# Dell PowerEdge R300 X3323



## bebemiku (Oct 21, 2010)

Hello,

I just got this beauty ... Dell PowerEdge R300 X3323
What version of FreeBSD do you suggest to install on it?


----------



## SirDice (Oct 21, 2010)

You could have guessed it yourself but why not try the latest?


----------



## bebemiku (Oct 21, 2010)

I didn't make myself understood. I mean should I put amd64 version or something else?


----------



## SirDice (Oct 21, 2010)

If you have 4GB or more then I would suggest going for amd64. If not, stick to i386.


----------



## bebemiku (Oct 21, 2010)

Thanks for your suggestion. I will go on amd64 as currently I have 2GB but soon it will be with 8GB.


----------



## Terry_Kennedy (Oct 22, 2010)

bebemiku said:
			
		

> I just got this beauty ... Dell PowerEdge R300 X3323
> What version of FreeBSD do you suggest to install on it?

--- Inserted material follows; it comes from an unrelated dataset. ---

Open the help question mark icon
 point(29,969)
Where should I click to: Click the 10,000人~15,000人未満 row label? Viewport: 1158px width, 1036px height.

I have 2 of those with X3363 CPUs and one with an X5470. I agree - they're very nice machines, with a couple caveats:


The built-in bge network ports don't support jumbo frames.
The DRAC 5 card (if you have it) is a little twitchy under FreeBSD - I went to serial console ports for most things.
The PERC card (if you have it) works in FreeBSD, but management tools are pretty sparse. And you get "mpt0: mpt_cam_event: 0xNN" messages every now and again.

I'm running 8-STABLE amd64 on mine.


----------